§ **REQUIRED ACTION**: Each record that follows must be printed exactly as given.

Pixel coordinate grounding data
----
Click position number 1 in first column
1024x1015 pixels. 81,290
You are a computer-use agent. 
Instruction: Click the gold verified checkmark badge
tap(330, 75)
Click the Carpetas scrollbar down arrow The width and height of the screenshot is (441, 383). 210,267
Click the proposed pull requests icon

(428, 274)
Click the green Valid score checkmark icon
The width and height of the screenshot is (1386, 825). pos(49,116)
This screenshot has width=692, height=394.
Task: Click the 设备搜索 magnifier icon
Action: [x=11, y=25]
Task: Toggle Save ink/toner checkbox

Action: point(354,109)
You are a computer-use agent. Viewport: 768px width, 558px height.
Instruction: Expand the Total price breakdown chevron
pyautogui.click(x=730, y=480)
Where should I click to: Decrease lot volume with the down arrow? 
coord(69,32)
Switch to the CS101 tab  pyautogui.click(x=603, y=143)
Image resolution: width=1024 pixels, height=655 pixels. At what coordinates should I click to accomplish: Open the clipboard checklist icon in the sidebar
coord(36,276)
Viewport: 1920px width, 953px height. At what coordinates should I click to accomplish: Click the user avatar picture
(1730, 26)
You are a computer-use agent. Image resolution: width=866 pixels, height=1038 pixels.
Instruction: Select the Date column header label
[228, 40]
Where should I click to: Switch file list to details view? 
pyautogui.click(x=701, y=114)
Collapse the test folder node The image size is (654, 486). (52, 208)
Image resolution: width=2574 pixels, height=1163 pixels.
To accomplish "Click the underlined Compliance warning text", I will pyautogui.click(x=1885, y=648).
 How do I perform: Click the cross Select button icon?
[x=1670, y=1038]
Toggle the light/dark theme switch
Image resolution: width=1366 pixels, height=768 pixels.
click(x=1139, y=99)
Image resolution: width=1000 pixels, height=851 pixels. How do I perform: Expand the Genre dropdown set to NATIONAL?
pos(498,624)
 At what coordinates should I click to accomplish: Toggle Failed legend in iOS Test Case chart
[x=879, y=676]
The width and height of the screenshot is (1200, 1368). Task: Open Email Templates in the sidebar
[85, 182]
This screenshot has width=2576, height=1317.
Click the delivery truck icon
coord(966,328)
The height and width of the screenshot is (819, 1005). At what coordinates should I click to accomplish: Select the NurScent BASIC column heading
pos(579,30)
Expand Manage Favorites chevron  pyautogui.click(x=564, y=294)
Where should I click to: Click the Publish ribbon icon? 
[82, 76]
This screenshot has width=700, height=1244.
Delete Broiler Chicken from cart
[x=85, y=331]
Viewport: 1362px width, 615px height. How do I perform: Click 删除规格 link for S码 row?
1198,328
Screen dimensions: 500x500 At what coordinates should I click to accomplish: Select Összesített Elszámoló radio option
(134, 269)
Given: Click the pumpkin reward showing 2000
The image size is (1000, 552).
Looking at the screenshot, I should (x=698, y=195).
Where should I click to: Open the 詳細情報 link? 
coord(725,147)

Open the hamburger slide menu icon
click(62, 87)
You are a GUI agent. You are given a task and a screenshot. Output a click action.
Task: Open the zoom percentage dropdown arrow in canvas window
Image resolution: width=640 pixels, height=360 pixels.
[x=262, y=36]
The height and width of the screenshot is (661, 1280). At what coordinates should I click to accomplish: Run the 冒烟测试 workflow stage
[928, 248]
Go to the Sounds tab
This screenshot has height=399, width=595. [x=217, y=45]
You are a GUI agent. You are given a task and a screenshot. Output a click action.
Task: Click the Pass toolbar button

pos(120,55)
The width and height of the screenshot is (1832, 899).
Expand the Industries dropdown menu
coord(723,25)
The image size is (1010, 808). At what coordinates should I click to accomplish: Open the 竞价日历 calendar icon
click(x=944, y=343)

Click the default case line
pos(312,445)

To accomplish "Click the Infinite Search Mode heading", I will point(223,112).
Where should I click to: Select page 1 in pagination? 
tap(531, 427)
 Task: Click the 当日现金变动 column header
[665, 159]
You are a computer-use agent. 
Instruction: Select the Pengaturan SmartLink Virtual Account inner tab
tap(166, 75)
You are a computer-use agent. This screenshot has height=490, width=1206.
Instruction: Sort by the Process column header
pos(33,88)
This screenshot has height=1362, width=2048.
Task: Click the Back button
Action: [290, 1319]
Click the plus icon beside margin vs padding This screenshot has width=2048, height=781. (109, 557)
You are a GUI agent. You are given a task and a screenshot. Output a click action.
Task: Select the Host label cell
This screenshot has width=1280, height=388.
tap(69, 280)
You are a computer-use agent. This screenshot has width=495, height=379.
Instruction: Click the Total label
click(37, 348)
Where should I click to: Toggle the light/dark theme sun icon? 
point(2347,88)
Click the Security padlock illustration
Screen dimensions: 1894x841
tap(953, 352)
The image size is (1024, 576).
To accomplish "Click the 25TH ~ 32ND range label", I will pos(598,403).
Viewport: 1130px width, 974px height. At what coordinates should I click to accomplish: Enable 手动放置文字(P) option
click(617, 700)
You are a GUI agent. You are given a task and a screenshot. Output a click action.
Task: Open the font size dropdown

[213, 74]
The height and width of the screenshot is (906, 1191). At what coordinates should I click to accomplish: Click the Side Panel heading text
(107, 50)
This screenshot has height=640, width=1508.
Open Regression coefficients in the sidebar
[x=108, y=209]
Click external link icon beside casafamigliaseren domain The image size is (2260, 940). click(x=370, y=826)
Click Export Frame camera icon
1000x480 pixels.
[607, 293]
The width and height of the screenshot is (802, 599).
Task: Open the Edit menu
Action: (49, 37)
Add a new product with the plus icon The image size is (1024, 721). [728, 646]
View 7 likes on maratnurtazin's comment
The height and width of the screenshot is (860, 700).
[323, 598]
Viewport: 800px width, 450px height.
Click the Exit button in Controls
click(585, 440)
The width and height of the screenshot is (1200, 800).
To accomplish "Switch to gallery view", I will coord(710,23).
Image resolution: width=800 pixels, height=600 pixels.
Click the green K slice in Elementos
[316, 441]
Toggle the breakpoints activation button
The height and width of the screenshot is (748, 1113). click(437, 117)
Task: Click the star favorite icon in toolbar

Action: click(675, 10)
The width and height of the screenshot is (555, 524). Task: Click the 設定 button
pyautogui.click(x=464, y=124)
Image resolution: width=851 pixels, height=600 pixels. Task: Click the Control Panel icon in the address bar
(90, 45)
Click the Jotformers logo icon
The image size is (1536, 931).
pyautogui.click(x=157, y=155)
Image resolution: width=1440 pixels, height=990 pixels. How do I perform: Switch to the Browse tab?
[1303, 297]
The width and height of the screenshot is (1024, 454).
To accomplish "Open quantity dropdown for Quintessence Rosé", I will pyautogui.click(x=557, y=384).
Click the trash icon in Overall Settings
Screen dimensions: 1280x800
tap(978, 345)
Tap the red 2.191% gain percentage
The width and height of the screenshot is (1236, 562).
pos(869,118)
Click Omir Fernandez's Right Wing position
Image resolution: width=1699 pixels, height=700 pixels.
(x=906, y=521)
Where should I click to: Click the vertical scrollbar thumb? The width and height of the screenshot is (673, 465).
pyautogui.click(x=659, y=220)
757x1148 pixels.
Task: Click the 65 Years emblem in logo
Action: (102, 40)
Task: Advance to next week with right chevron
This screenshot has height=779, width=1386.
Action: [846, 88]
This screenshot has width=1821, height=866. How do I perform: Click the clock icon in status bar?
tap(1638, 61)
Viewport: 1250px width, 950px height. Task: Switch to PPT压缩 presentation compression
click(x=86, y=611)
----
§ **THE COMPLETED TASK**:
Click position number 1 in first column
1024x1015 pixels. 81,290
You are a computer-use agent. 
Instruction: Click the gold verified checkmark badge
tap(330, 75)
Click the Carpetas scrollbar down arrow The width and height of the screenshot is (441, 383). 210,267
Click the proposed pull requests icon

(428, 274)
Click the green Valid score checkmark icon
The width and height of the screenshot is (1386, 825). pos(49,116)
This screenshot has width=692, height=394.
Task: Click the 设备搜索 magnifier icon
Action: [x=11, y=25]
Task: Toggle Save ink/toner checkbox

Action: point(354,109)
You are a computer-use agent. Viewport: 768px width, 558px height.
Instruction: Expand the Total price breakdown chevron
pyautogui.click(x=730, y=480)
Where should I click to: Decrease lot volume with the down arrow? 
coord(69,32)
Switch to the CS101 tab  pyautogui.click(x=603, y=143)
Image resolution: width=1024 pixels, height=655 pixels. At what coordinates should I click to accomplish: Open the clipboard checklist icon in the sidebar
coord(36,276)
Viewport: 1920px width, 953px height. At what coordinates should I click to accomplish: Click the user avatar picture
(1730, 26)
You are a computer-use agent. Image resolution: width=866 pixels, height=1038 pixels.
Instruction: Select the Date column header label
[228, 40]
Where should I click to: Switch file list to details view? 
pyautogui.click(x=701, y=114)
Collapse the test folder node The image size is (654, 486). (52, 208)
Image resolution: width=2574 pixels, height=1163 pixels.
To accomplish "Click the underlined Compliance warning text", I will pyautogui.click(x=1885, y=648).
 How do I perform: Click the cross Select button icon?
[x=1670, y=1038]
Toggle the light/dark theme switch
Image resolution: width=1366 pixels, height=768 pixels.
click(x=1139, y=99)
Image resolution: width=1000 pixels, height=851 pixels. How do I perform: Expand the Genre dropdown set to NATIONAL?
pos(498,624)
 At what coordinates should I click to accomplish: Toggle Failed legend in iOS Test Case chart
[x=879, y=676]
The width and height of the screenshot is (1200, 1368). Task: Open Email Templates in the sidebar
[85, 182]
This screenshot has width=2576, height=1317.
Click the delivery truck icon
coord(966,328)
The height and width of the screenshot is (819, 1005). At what coordinates should I click to accomplish: Select the NurScent BASIC column heading
pos(579,30)
Expand Manage Favorites chevron  pyautogui.click(x=564, y=294)
Where should I click to: Click the Publish ribbon icon? 
[82, 76]
This screenshot has width=700, height=1244.
Delete Broiler Chicken from cart
[x=85, y=331]
Viewport: 1362px width, 615px height. How do I perform: Click 删除规格 link for S码 row?
1198,328
Screen dimensions: 500x500 At what coordinates should I click to accomplish: Select Összesített Elszámoló radio option
(134, 269)
Given: Click the pumpkin reward showing 2000
The image size is (1000, 552).
Looking at the screenshot, I should (x=698, y=195).
Where should I click to: Open the 詳細情報 link? 
coord(725,147)

Open the hamburger slide menu icon
click(62, 87)
You are a GUI agent. You are given a task and a screenshot. Output a click action.
Task: Open the zoom percentage dropdown arrow in canvas window
Image resolution: width=640 pixels, height=360 pixels.
[x=262, y=36]
The height and width of the screenshot is (661, 1280). At what coordinates should I click to accomplish: Run the 冒烟测试 workflow stage
[928, 248]
Go to the Sounds tab
This screenshot has height=399, width=595. [x=217, y=45]
You are a GUI agent. You are given a task and a screenshot. Output a click action.
Task: Click the Pass toolbar button

pos(120,55)
The width and height of the screenshot is (1832, 899).
Expand the Industries dropdown menu
coord(723,25)
The image size is (1010, 808). At what coordinates should I click to accomplish: Open the 竞价日历 calendar icon
click(x=944, y=343)

Click the default case line
pos(312,445)

To accomplish "Click the Infinite Search Mode heading", I will point(223,112).
Where should I click to: Select page 1 in pagination? 
tap(531, 427)
 Task: Click the 当日现金变动 column header
[665, 159]
You are a computer-use agent. 
Instruction: Select the Pengaturan SmartLink Virtual Account inner tab
tap(166, 75)
You are a computer-use agent. This screenshot has height=490, width=1206.
Instruction: Sort by the Process column header
pos(33,88)
This screenshot has height=1362, width=2048.
Task: Click the Back button
Action: [290, 1319]
Click the plus icon beside margin vs padding This screenshot has width=2048, height=781. (109, 557)
You are a GUI agent. You are given a task and a screenshot. Output a click action.
Task: Select the Host label cell
This screenshot has width=1280, height=388.
tap(69, 280)
You are a computer-use agent. This screenshot has width=495, height=379.
Instruction: Click the Total label
click(37, 348)
Where should I click to: Toggle the light/dark theme sun icon? 
point(2347,88)
Click the Security padlock illustration
Screen dimensions: 1894x841
tap(953, 352)
The image size is (1024, 576).
To accomplish "Click the 25TH ~ 32ND range label", I will pos(598,403).
Viewport: 1130px width, 974px height. At what coordinates should I click to accomplish: Enable 手动放置文字(P) option
click(617, 700)
You are a GUI agent. You are given a task and a screenshot. Output a click action.
Task: Open the font size dropdown

[213, 74]
The height and width of the screenshot is (906, 1191). At what coordinates should I click to accomplish: Click the Side Panel heading text
(107, 50)
This screenshot has height=640, width=1508.
Open Regression coefficients in the sidebar
[x=108, y=209]
Click external link icon beside casafamigliaseren domain The image size is (2260, 940). click(x=370, y=826)
Click Export Frame camera icon
1000x480 pixels.
[607, 293]
The width and height of the screenshot is (802, 599).
Task: Open the Edit menu
Action: (49, 37)
Add a new product with the plus icon The image size is (1024, 721). [728, 646]
View 7 likes on maratnurtazin's comment
The height and width of the screenshot is (860, 700).
[323, 598]
Viewport: 800px width, 450px height.
Click the Exit button in Controls
click(585, 440)
The width and height of the screenshot is (1200, 800).
To accomplish "Switch to gallery view", I will coord(710,23).
Image resolution: width=800 pixels, height=600 pixels.
Click the green K slice in Elementos
[316, 441]
Toggle the breakpoints activation button
The height and width of the screenshot is (748, 1113). click(437, 117)
Task: Click the star favorite icon in toolbar

Action: click(675, 10)
The width and height of the screenshot is (555, 524). Task: Click the 設定 button
pyautogui.click(x=464, y=124)
Image resolution: width=851 pixels, height=600 pixels. Task: Click the Control Panel icon in the address bar
(90, 45)
Click the Jotformers logo icon
The image size is (1536, 931).
pyautogui.click(x=157, y=155)
Image resolution: width=1440 pixels, height=990 pixels. How do I perform: Switch to the Browse tab?
[1303, 297]
The width and height of the screenshot is (1024, 454).
To accomplish "Open quantity dropdown for Quintessence Rosé", I will pyautogui.click(x=557, y=384).
Click the trash icon in Overall Settings
Screen dimensions: 1280x800
tap(978, 345)
Tap the red 2.191% gain percentage
The width and height of the screenshot is (1236, 562).
pos(869,118)
Click Omir Fernandez's Right Wing position
Image resolution: width=1699 pixels, height=700 pixels.
(x=906, y=521)
Where should I click to: Click the vertical scrollbar thumb? The width and height of the screenshot is (673, 465).
pyautogui.click(x=659, y=220)
757x1148 pixels.
Task: Click the 65 Years emblem in logo
Action: (102, 40)
Task: Advance to next week with right chevron
This screenshot has height=779, width=1386.
Action: [846, 88]
This screenshot has width=1821, height=866. How do I perform: Click the clock icon in status bar?
tap(1638, 61)
Viewport: 1250px width, 950px height. Task: Switch to PPT压缩 presentation compression
click(x=86, y=611)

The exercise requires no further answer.